Prior to joining Mason, Dr. Tompkins served as Director of the Association for Gerontology in Higher Education (AGHE) and as the Program Coordinator for the John A. Hartford funded project, Strengthening Aging and Gerontological Education in Social Work (SAGE-SW). She has had several opportunities to work with gerontological social work educators and researchers across the country. Publications resulting from this work include: An edited monograph, Fostering Social Work Gerontology Competence, (Tompkins, C.J. & Rosen, A.,2007); Teaching Aging: Syllabi, Resources & Infusion Materials for the Social Work Curriculum, (Kropf, N.P. & Tompkins, C.J., 2002); An Analysis of Social Work Textbooks for Aging Content: How Well do Social Work Foundation Texts Prepare Students for our Aging Society? (Tompkins,C.J., Rosen, A.L., & Larkin, H., 2006); Developing Visibility for Aging in Social Work (Tompkins, C.J. & Rosen, A.L. 2006); Increasing Aging and Advocacy Competency: The Inter generational Advocacy Pilot Project (Hermoso, J., Rosen, A.L., Overly, L. & Tompkins, C.J. 2006) and Innovations in Gerontological Social Work Education: Transforming Social Work Education, Guest Editorial (Hooyman, N.R. & Tompkins C.J., 2005).

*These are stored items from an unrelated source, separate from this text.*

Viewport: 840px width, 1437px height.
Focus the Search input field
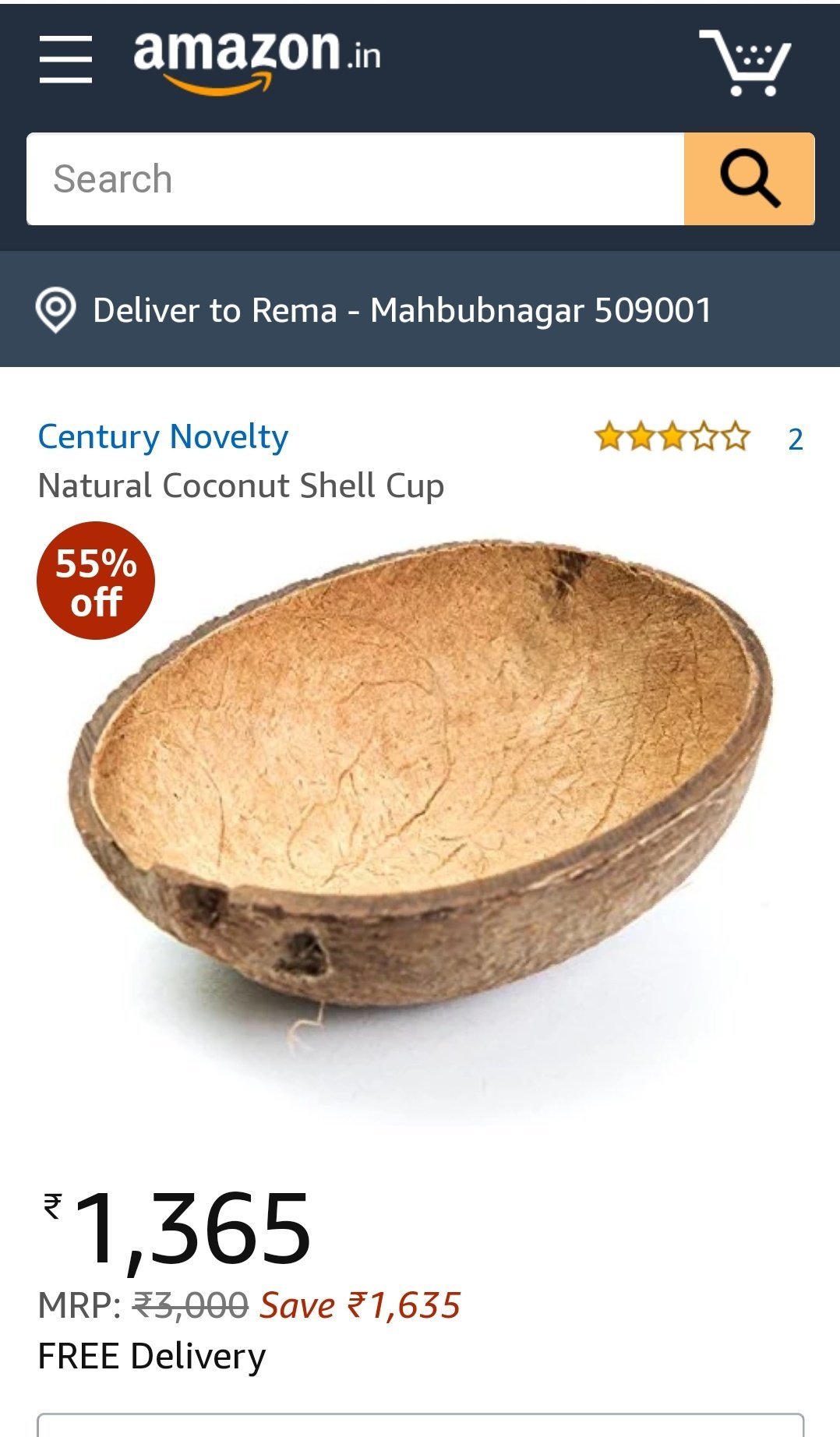[x=355, y=178]
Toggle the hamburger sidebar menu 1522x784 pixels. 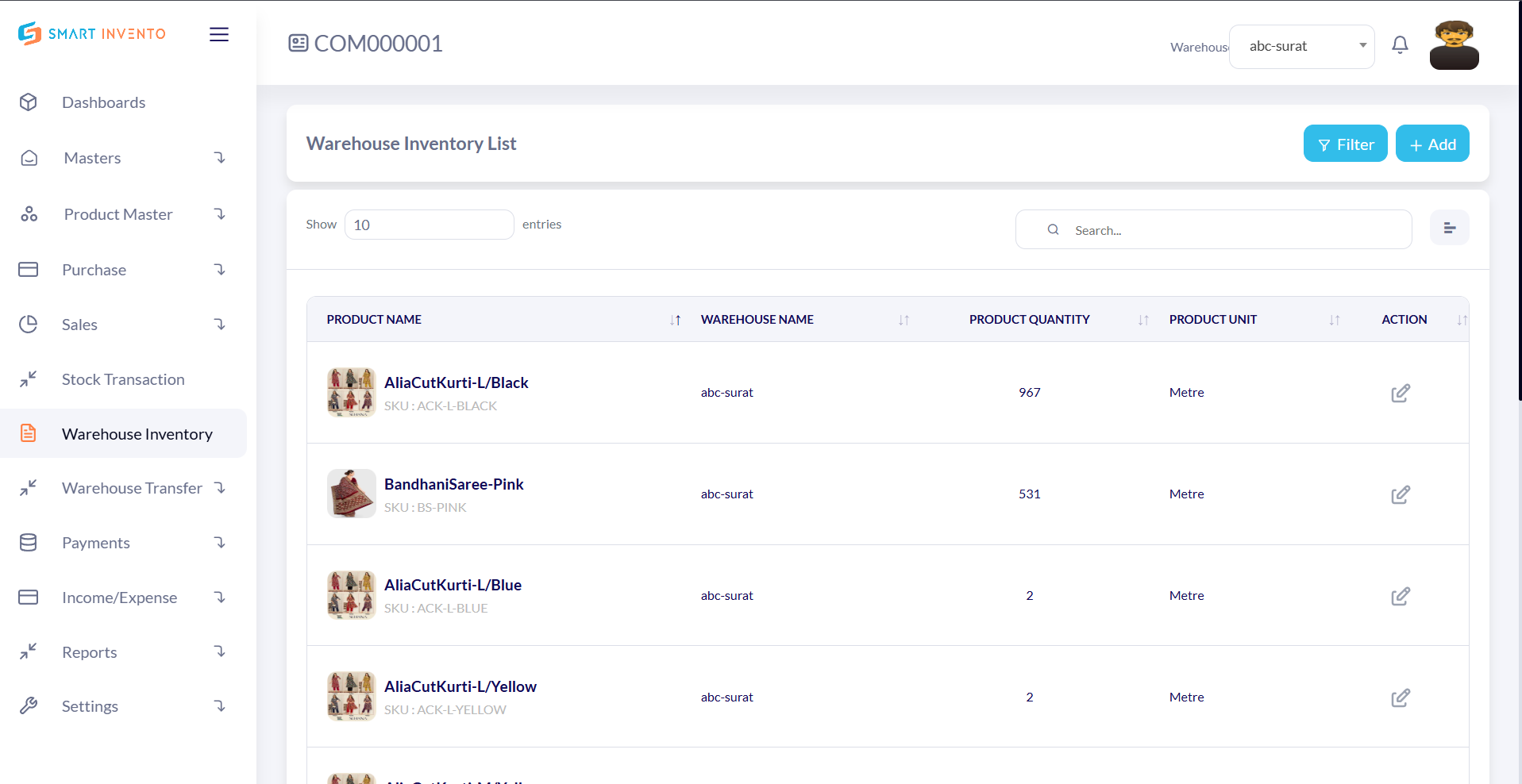[219, 34]
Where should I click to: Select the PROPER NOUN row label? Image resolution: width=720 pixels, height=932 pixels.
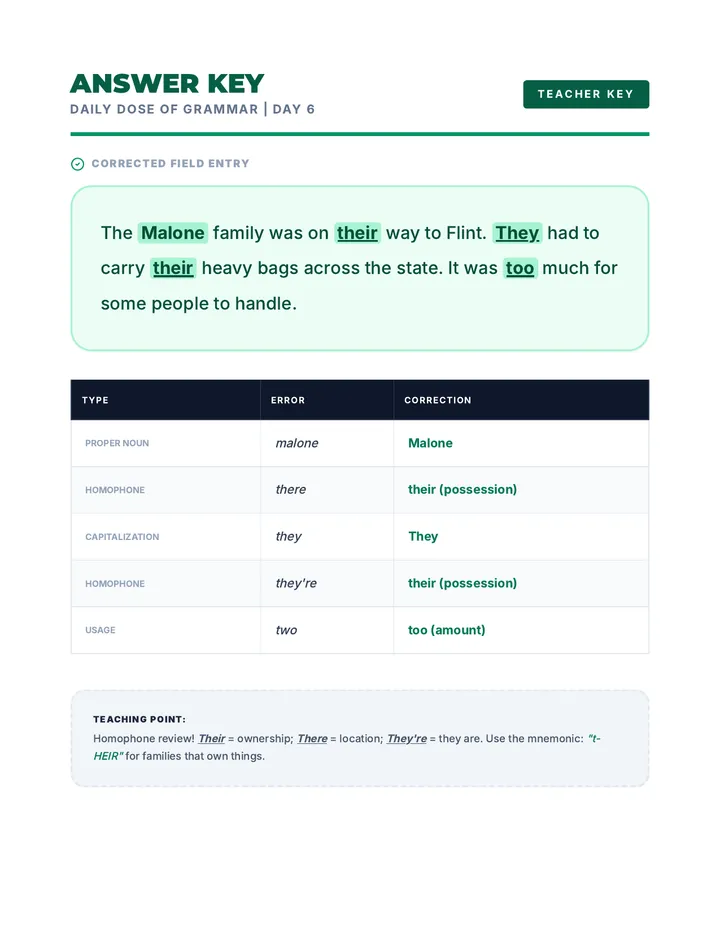coord(117,443)
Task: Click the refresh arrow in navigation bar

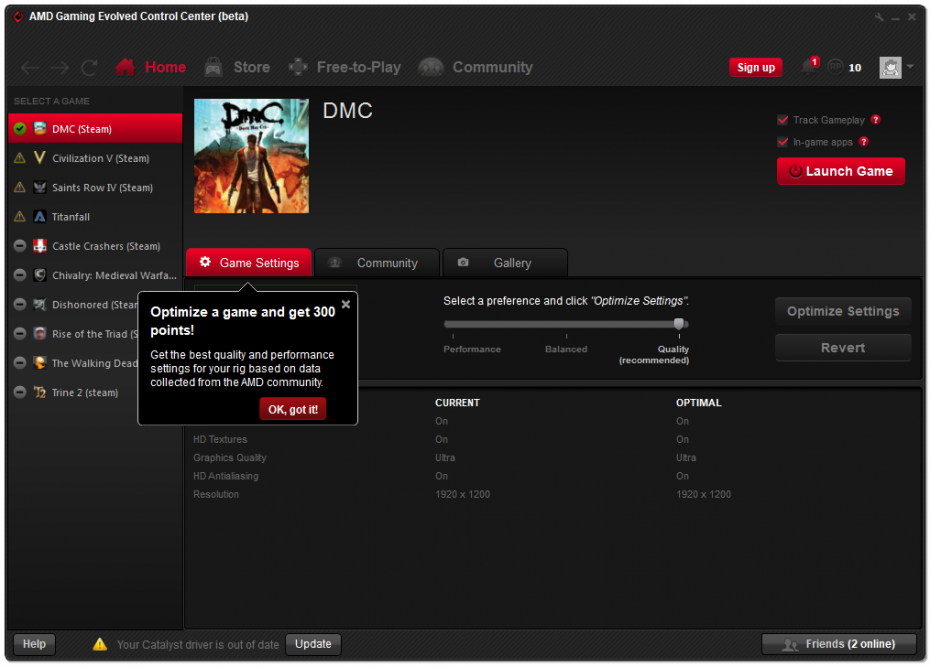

As a result of her administrative work, Dr. Tompkins has also been involved in disseminating evidence relative to the importance of technology within social work education. Publications resulting from this work include: Using Image Manipulation Skills to Teach Community Problem-Solving (Davis, M.E.,Tompkins, C.J., Wolf-Branigin, M., 2006); Collaborating,Teaching and Learning in Cyberspace: A Virtual Age Experience (Tompkins, C.J. & Weinreich,D., 2007) and Learning Objects and Gerontology, (Weinreich, D.M., Tompkins,C.J., 2006).
This past year, Dr. Tompkins conducted a classical Glaserian Grounded Theory study developing theoretical models to explain the care giving relationship between grandparents and grandchildren residing within grandparent-headed households for her Hartford Faculty Scholars Program research project.
Lisa Joyner has worked with the College of Health and Human Services (previously the College of Nursing and Health Science) at George Mason University since 1997. She works closely with the Dean in forecasting, advising, and monitoring the college's budget. Lisa is responsible for ensuring that the college's fiscal and personnel activities are performed within the state and university's guidelines. Prior to coming to George Mason University, she worked in the Vice President's office of Finance at Norfolk State University.